## What needs to be done
Could you reproduce the Runescape market analysis between "while y &lt;" and "to y-19 (1)", inclusive, substituting "gathers" for "collects"?

## Document
◇ ◇ ◇ ◇

Runescape Market Analysis (Part 2): Analyzing the Data

This is part 2 of a 3 part series on my attempt to accurately predict future prices of items on the Runescape Grand Exchange.

Part 1 - Gathering the Data

And in case you didn't see it in part 1, here's the end result of this entire endeavor: A twitter bot that tweets about items projected to increase in price on the Grand Exchange within the next 20 days.

At the end of part 1 I gathered 3 years worth of historical data by scraping Grand Exchange Watch and stuck it in a set of CSV files. Each row of one of the CSV files is 1 unix date stamp, and 1 price of the item on that date. Like so:
Screen Shot 2015-03-03 at 7.53.14 PM

Simple enough. So I have this rather long data file, now what?

I need a way to go through this collection and collect patterns of price changes. I think 20 days is quite enough time for a price movement to occur, so I'll make all the patterns 20 points long. I'll start with an "anchor" point, and iterate through the next 20 price points, taking the percentage change between the anchor point and each point after it, up to 20. At this point I'll move the anchor 1 down the list and do the same. In the end there will be as many patterns as there are data-points, minus 20 (I don't want the most recent 20 days to be included in the pattern collection).

First things first, I need a percentage change function:

def percentChange(startPoint, currentPoint):
    try:
        x = ((currentPoint - float(startPoint)) / abs(startPoint)) * 100
        if x == 0.0:
            return 0.00000000001
        else:
            return x
    except:
        return 0.00000000001

If there is no change between the two points I'm working with I don't want the function to return exactly 0, as that ends up causing the code to return some errors later on (I'm not entirely sure why). So 0.00000000001 is close enough to 0.0 to work. Getting exactly 0 is rare enough that it's not really an issue anyway.

Okay, so now on to collecting the patterns. The following code does exactly as I described above.

def patternStorage():
    x = len(item_price) - 20

    y = 20
    #I don't want to gather the most recent 20 items, thus if y &lt; x:

    while y &lt; x:
        pattern = []
        patStartTime = time.time()
        
        ## Steps to gathering the pattern ##

        ####################################

        #The following collects 20 points of pattern data

        #1) Starting at y-20 (y starts at 20 so: 20-20 = 0)

        #2) Get the percentChange from y-20 (0) to y-19 (1)

        #   Then the percent change from y-20 (0) to y-18 (2) 

        #   etc.

        #3) Append p1 through p20 to a list (list of lists)

◇ ◇ ◇ ◇

## Data listing
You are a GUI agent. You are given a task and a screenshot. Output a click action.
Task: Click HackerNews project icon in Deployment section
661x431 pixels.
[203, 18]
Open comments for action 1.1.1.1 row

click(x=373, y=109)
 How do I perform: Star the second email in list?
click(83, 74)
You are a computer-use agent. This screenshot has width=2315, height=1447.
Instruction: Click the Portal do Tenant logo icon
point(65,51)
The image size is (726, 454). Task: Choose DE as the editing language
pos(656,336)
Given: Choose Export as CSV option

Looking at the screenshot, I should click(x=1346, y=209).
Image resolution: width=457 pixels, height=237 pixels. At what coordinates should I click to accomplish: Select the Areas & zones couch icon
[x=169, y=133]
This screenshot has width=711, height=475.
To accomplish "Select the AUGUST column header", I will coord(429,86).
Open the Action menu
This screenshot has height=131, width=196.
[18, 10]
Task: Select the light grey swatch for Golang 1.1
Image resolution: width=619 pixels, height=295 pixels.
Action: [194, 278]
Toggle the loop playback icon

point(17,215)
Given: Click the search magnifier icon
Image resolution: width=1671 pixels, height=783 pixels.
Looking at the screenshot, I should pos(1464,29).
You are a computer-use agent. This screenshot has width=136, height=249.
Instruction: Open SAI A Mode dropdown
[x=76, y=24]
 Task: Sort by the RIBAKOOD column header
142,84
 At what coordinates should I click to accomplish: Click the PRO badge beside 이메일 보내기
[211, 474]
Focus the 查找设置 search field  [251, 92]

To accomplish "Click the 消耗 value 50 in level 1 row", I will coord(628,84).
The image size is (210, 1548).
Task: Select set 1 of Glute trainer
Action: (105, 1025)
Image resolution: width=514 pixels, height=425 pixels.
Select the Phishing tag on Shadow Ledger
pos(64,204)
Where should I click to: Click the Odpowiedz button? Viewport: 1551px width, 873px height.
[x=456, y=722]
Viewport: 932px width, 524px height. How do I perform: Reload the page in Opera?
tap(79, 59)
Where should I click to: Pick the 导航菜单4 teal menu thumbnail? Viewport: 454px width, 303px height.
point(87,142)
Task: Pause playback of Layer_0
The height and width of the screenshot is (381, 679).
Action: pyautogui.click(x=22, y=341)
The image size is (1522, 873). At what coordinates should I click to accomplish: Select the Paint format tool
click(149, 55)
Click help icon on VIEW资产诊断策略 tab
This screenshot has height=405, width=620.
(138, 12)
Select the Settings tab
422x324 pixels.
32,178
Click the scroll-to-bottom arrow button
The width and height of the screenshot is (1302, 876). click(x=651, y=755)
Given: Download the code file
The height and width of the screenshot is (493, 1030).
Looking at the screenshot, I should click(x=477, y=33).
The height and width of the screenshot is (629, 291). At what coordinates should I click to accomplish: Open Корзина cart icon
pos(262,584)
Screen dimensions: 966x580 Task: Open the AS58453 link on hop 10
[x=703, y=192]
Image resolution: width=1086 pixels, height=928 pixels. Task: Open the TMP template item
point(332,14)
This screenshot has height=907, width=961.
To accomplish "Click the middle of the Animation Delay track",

◇ ◇ ◇ ◇

## Final answer
while y &lt; x:
        pattern = []
        patStartTime = time.time()
        
        ## Steps to gathering the pattern ##

        ####################################

        #The following gathers 20 points of pattern data

        #1) Starting at y-20 (y starts at 20 so: 20-20 = 0)

        #2) Get the percentChange from y-20 (0) to y-19 (1)